(Items excerpted from a collection)

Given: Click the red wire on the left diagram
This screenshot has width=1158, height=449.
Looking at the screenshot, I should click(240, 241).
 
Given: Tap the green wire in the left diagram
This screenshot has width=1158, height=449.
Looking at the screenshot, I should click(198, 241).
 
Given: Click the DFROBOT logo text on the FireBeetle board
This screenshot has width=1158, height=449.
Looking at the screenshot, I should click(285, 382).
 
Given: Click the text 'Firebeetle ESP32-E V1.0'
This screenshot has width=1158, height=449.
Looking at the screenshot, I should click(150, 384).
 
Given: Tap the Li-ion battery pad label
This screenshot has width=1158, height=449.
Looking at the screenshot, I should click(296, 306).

● **WRITTEN PROBLEM**: Please edit the items above by replacing "Given:" with "Instruction:" everywhere it appears, and reproduce all the lines with nothing else changed.

● **EXPECTED OUTPUT**:
Instruction: Click the red wire on the left diagram
This screenshot has width=1158, height=449.
Looking at the screenshot, I should click(240, 241).
 
Instruction: Tap the green wire in the left diagram
This screenshot has width=1158, height=449.
Looking at the screenshot, I should click(198, 241).
 
Instruction: Click the DFROBOT logo text on the FireBeetle board
This screenshot has width=1158, height=449.
Looking at the screenshot, I should click(285, 382).
 
Instruction: Click the text 'Firebeetle ESP32-E V1.0'
This screenshot has width=1158, height=449.
Looking at the screenshot, I should click(150, 384).
 
Instruction: Tap the Li-ion battery pad label
This screenshot has width=1158, height=449.
Looking at the screenshot, I should click(296, 306).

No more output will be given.